Although we might understand the idea of prompting in general, what is CoT prompting? CoT simply refers to a specific prompting technique that inserts a chain of thought (i.e., a series of intermediate reasoning steps) into an LLM’s prompt; see above. For sufficiently large models (>100 billion parameters), this approach significantly improves the complex reasoning capabilities of LLMs on arithmetic, commonsense and symbolic reasoning tasks.

where does CoT prompting come from? Prior to the proposal of CoT prompting, we were already aware that few-shot learning was incredibly powerful for LLMs; see below. Instead of fine-tuning an LLM to perform a task, we just “prompt” a generic model with a few examples of the correct output before generating a final answer. Such an approach is incredibly successful for a range of tasks.

In-context learning with few-shot prompting (from [2])

Plus, we knew from related work that generating natural language rationales that explain how to arrive at a final answer is beneficial for arithmetic reasoning tasks. We can train or fine-tune models to generate these rationales [3, 4], but this requires creating a dataset of high-quality rationales for different reasoning tasks, which is expensive and time consuming!

“A prompting only approach is important because it does not require a large training dataset and a single model can perform many tasks without loss of generality.” - from [1]

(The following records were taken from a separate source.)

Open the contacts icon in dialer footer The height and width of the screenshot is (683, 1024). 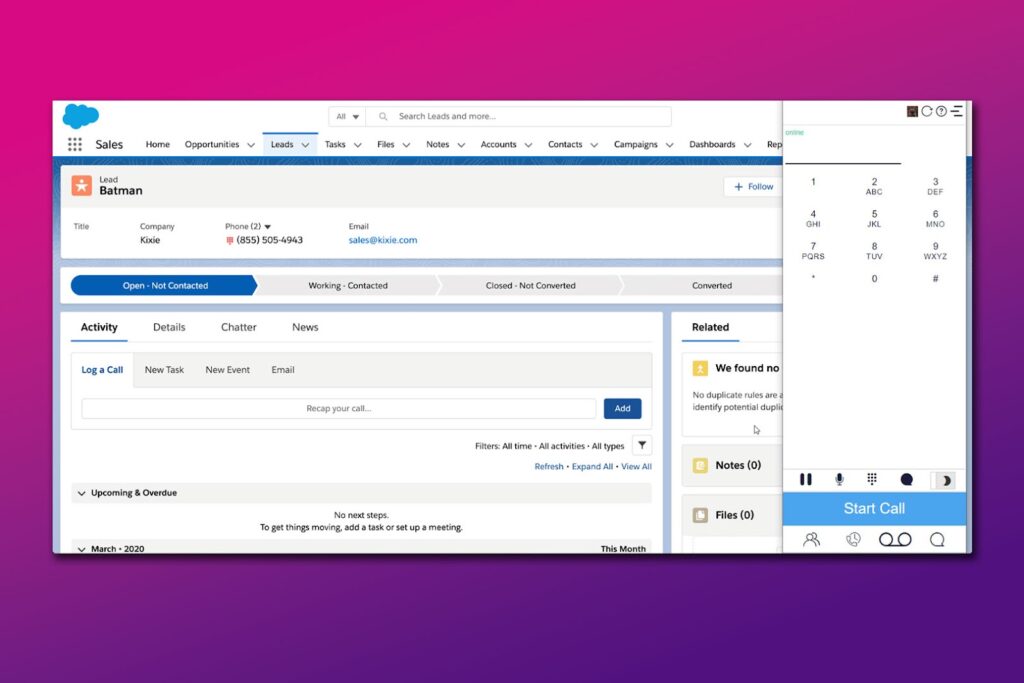812,540
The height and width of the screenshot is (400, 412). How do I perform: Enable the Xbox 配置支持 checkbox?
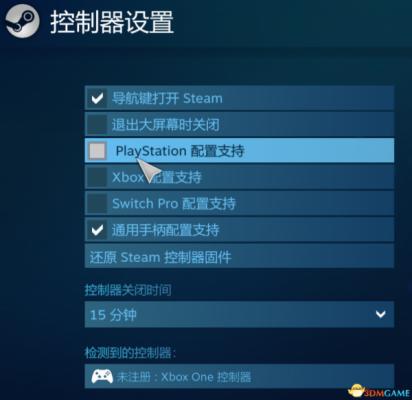click(97, 177)
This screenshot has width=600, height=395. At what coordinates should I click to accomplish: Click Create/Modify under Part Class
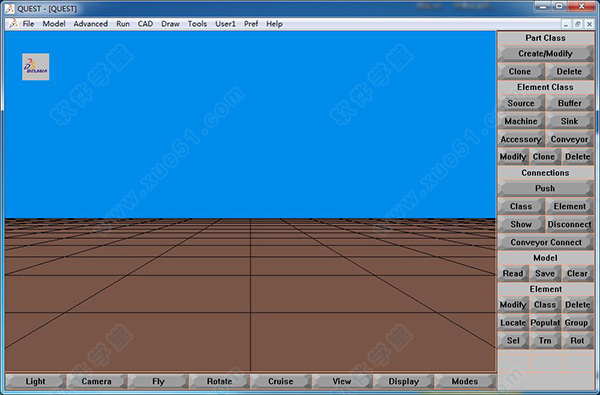pyautogui.click(x=545, y=54)
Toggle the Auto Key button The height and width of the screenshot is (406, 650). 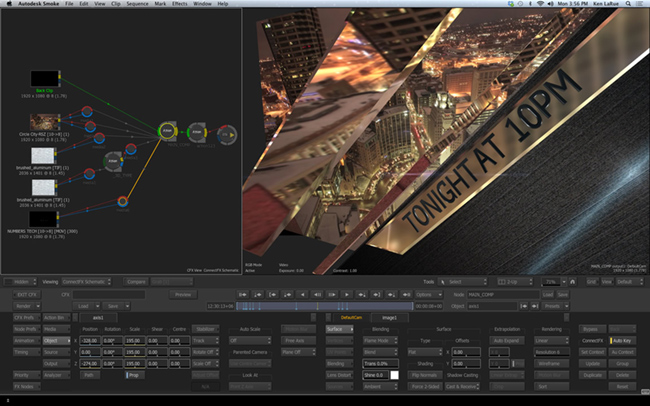(x=623, y=341)

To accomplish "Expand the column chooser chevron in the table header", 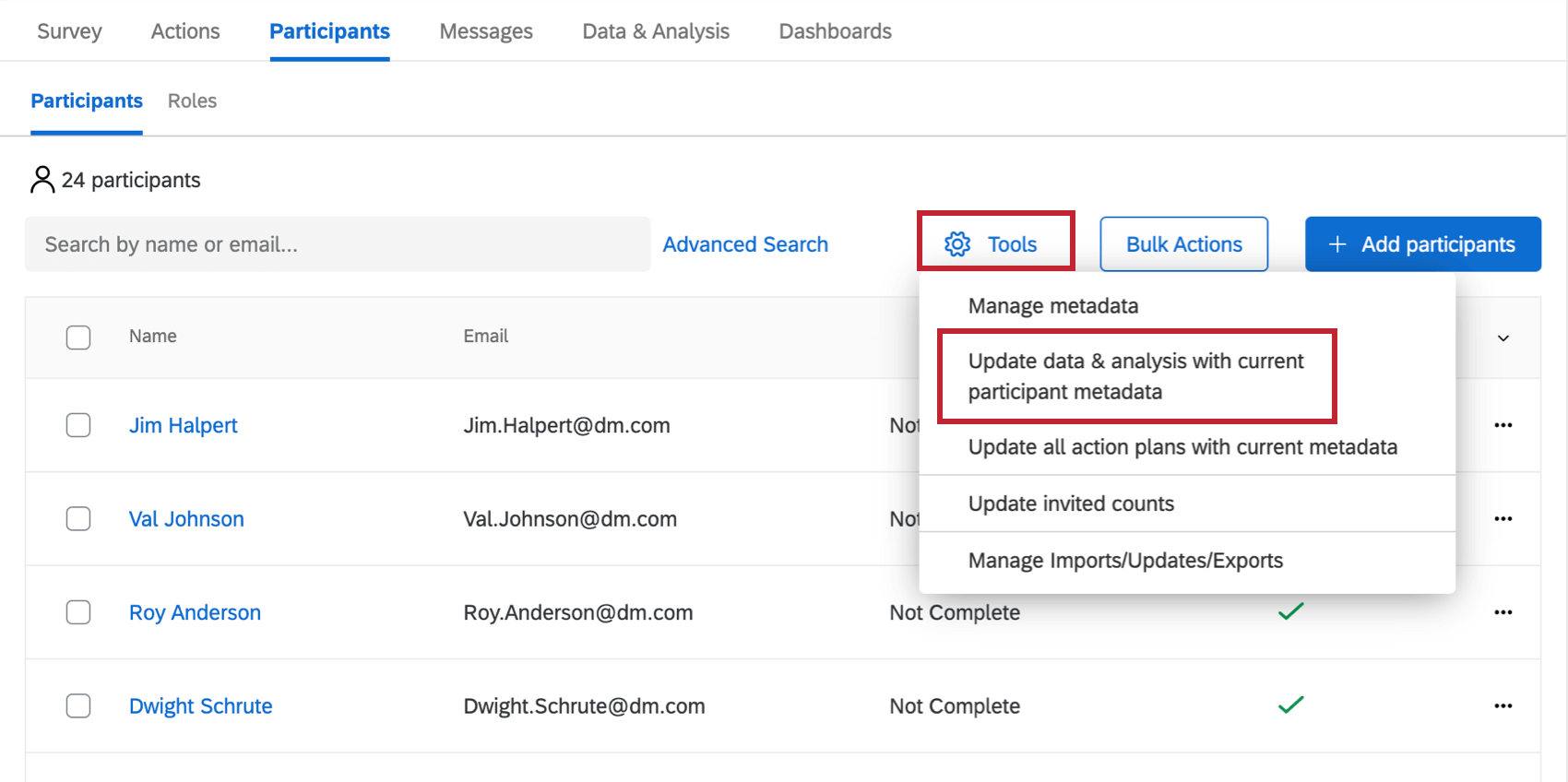I will click(1503, 338).
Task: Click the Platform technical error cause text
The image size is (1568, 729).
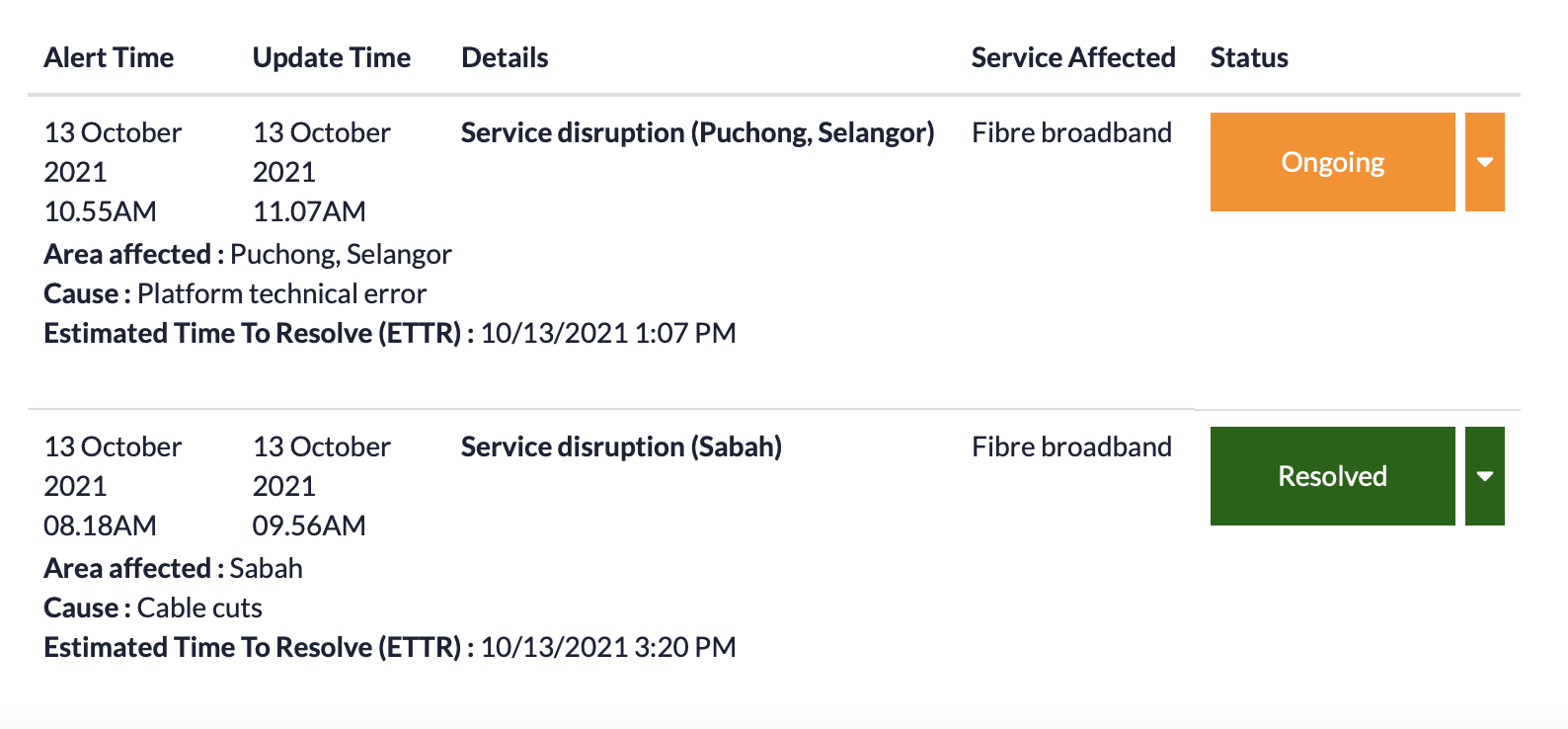Action: 281,294
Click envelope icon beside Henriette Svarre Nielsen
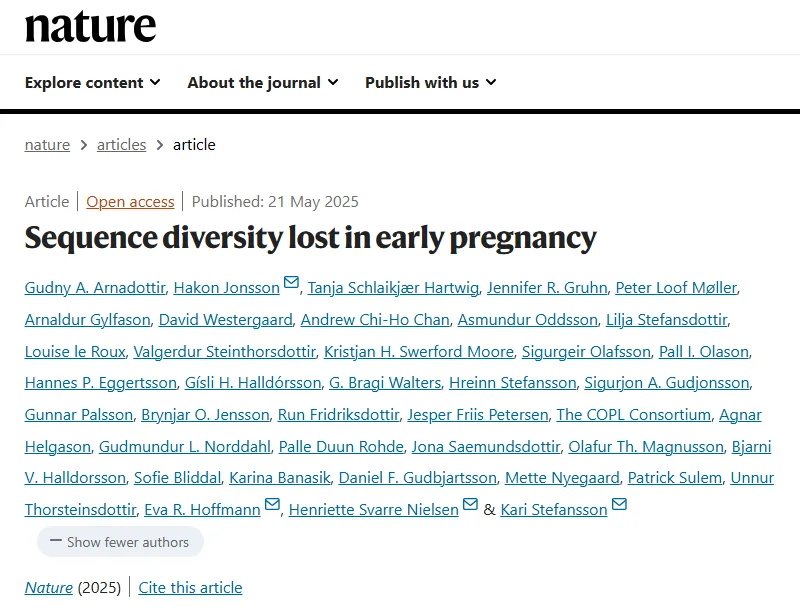 [x=471, y=506]
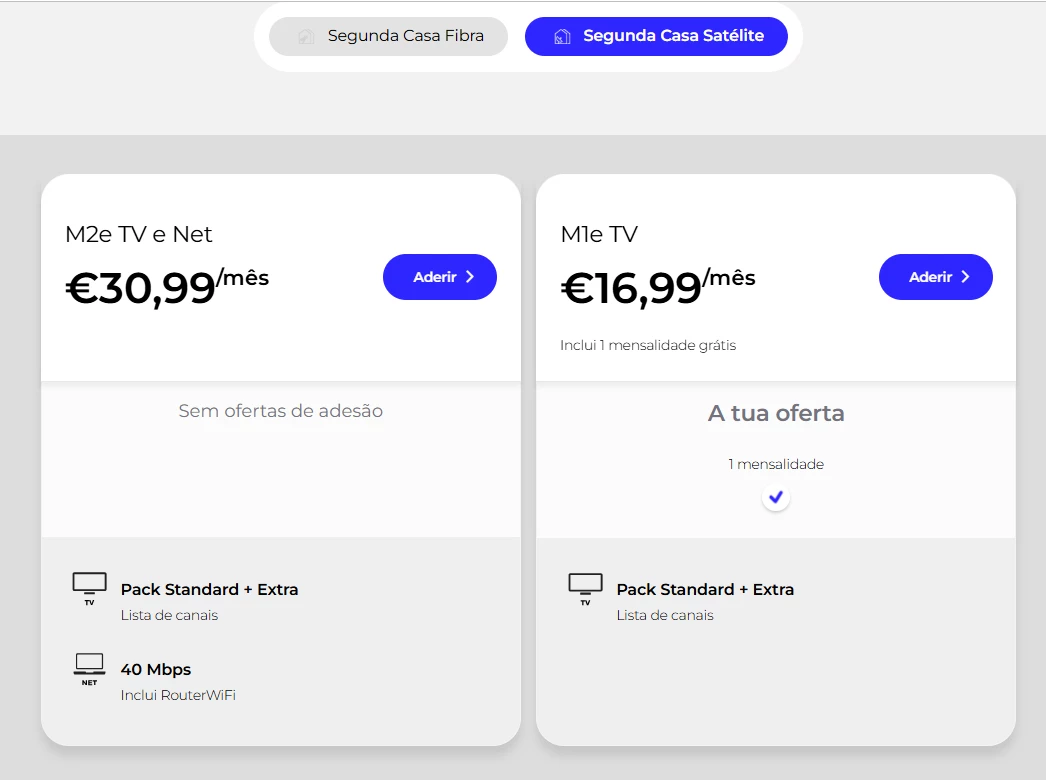Click the 40 Mbps internet speed label
Viewport: 1046px width, 780px height.
pyautogui.click(x=156, y=669)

CoT prompting combines the strengths of few-shot prompting with the benefit of generating natural language rationales. Instead of performing extra training or fine-tuning, we can just insert a few examples of rationales (i.e., chains of thought) into the prompt, allowing the LLM to few-shot learn to generate similar rationales.

How does CoT prompting work?

When we solve reasoning tasks as humans, it is common to break the problem down into smaller tasks. For example, I typically do the following when calculating how much I want to tip at a restaurant:

Take the total amount of the bill: $56.00
Compute 10% of the total: $5.60
Multiply this value by 2 (yielding a 20% tip): $11.20

Although this example is simple, the idea extends to a variety of mental reasoning tasks that we solve as humans. We generate a chain of thought (defined as “a coherent series of intermediate reasoning steps that lead to the final answer for a problem” in [1]) to solve such tasks. Put simply, CoT prompting augments LLMs with the ability to generate similar chains of thought.

“We explore the ability of language models to perform few-shot prompting for reasoning tasks, given a prompt that consists of triples: [input, chain of thought, output].” - from [1]

Examples of solutions to reasoning tasks combined with a chain of thought on several different problems are shown below.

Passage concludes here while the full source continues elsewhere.